Would you find each line in the entries below with the string "computer" and copy it?
# # # # # # #
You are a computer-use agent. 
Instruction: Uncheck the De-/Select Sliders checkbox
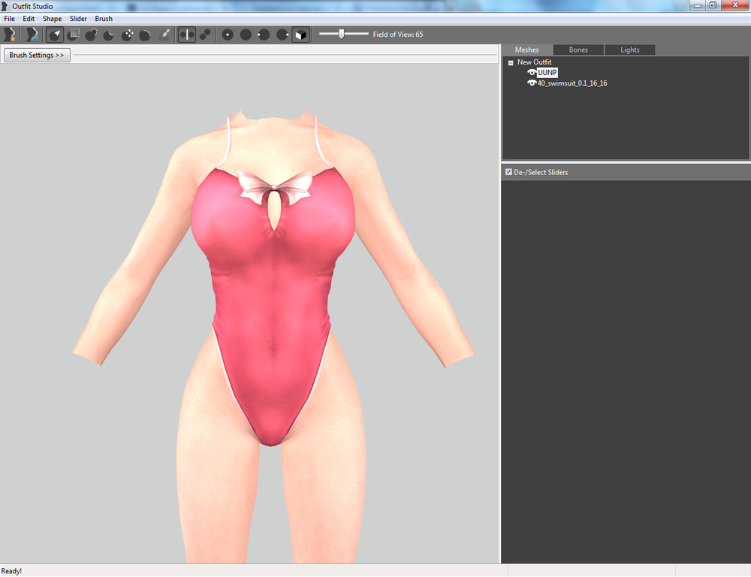tap(508, 172)
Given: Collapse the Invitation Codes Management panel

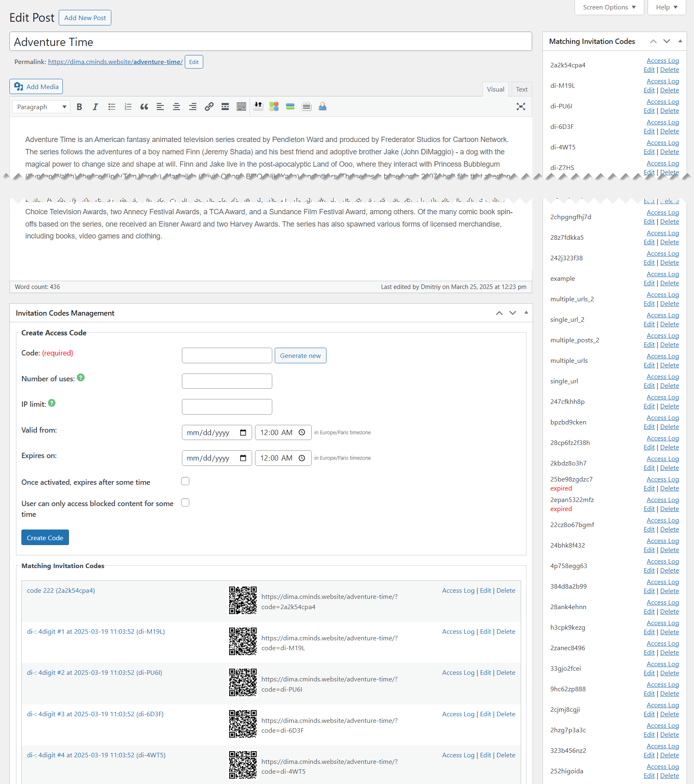Looking at the screenshot, I should (526, 313).
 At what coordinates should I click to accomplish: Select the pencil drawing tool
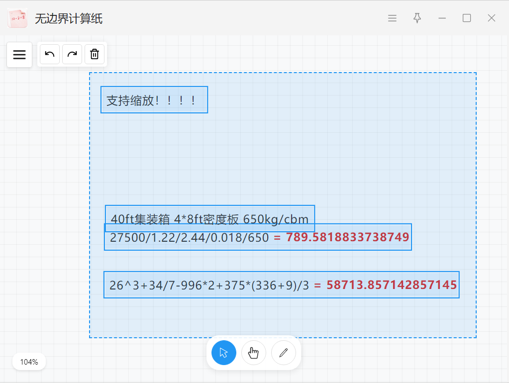click(x=284, y=353)
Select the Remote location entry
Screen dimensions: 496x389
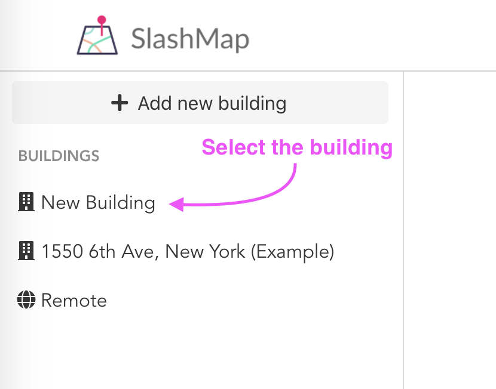pos(74,300)
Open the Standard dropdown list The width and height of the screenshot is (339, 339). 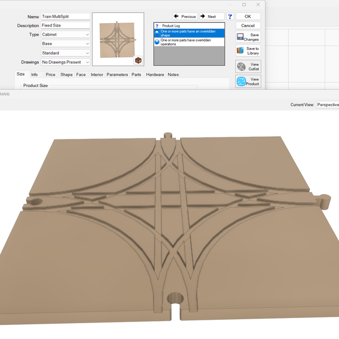click(65, 53)
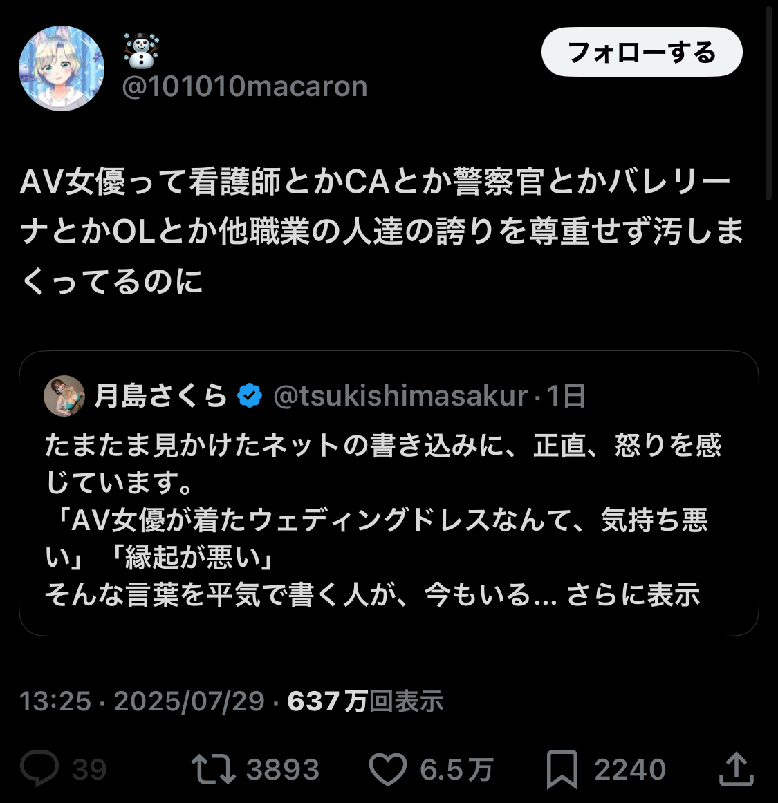The height and width of the screenshot is (803, 778).
Task: Click the フォローする button
Action: (x=642, y=53)
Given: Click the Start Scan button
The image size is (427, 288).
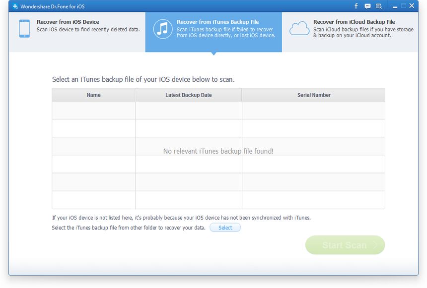Looking at the screenshot, I should click(x=345, y=245).
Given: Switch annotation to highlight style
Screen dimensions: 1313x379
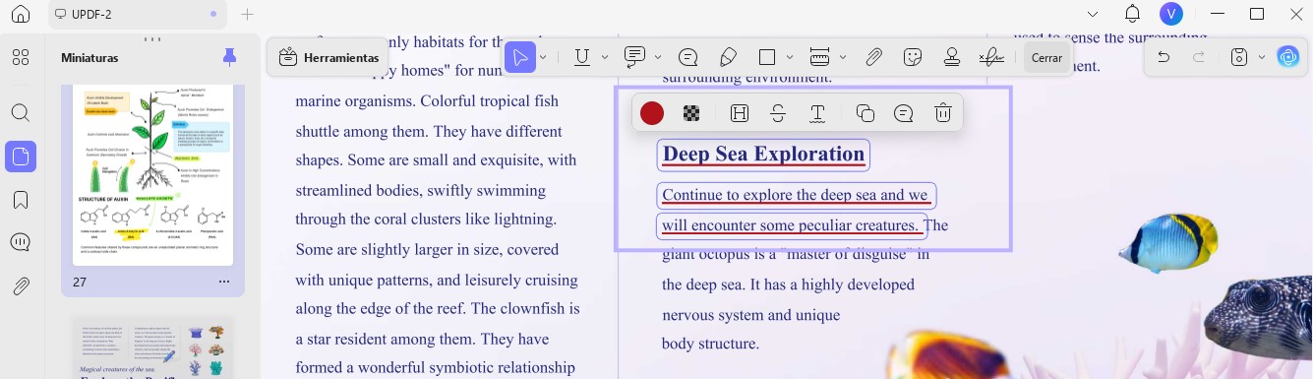Looking at the screenshot, I should (x=740, y=113).

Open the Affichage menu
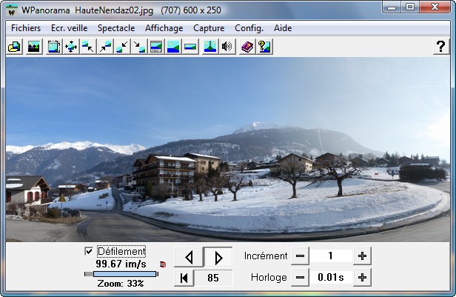[x=164, y=28]
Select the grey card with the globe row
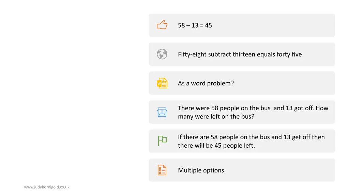Screen dimensions: 349x196 pyautogui.click(x=242, y=54)
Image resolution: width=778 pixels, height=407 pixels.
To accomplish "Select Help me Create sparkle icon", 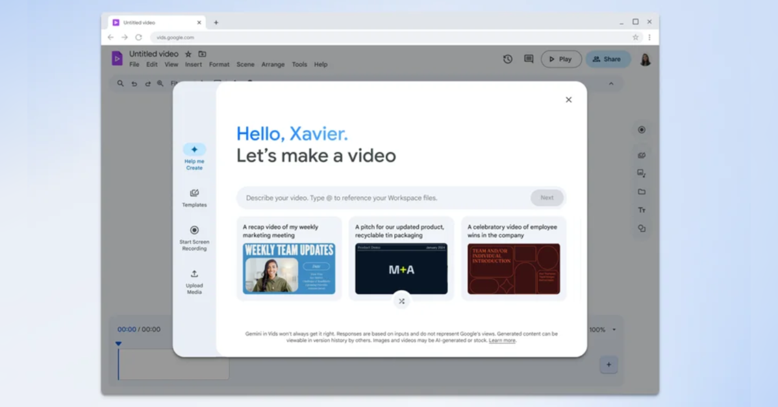I will (x=194, y=150).
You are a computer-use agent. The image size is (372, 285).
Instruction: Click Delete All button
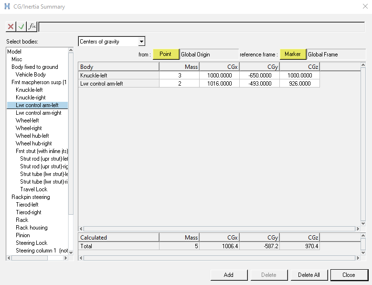click(308, 275)
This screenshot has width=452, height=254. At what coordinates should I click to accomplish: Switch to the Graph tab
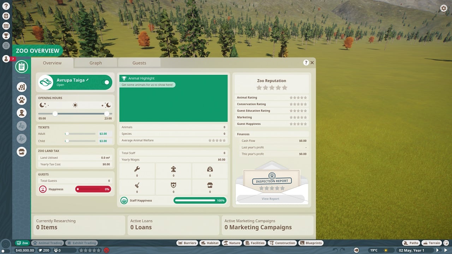[95, 63]
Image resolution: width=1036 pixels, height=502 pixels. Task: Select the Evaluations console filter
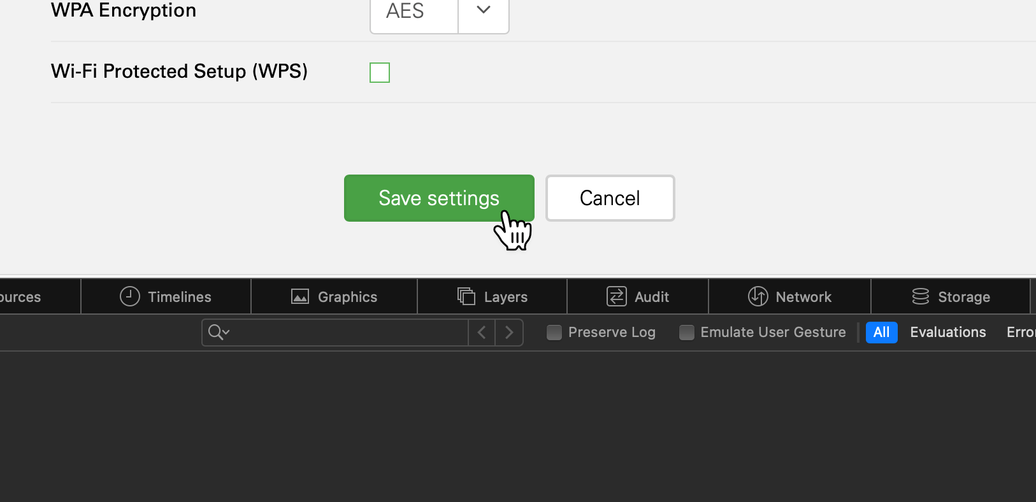tap(947, 332)
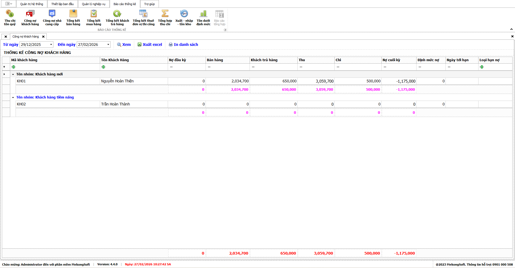
Task: Collapse the Khách hàng mới group
Action: pos(13,75)
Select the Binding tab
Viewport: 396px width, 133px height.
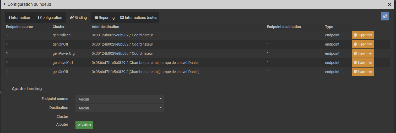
# # # # # # #
- TASK OUTPUT
You are a computer-use agent. 
You are a computer-use agent. The image size is (372, 285).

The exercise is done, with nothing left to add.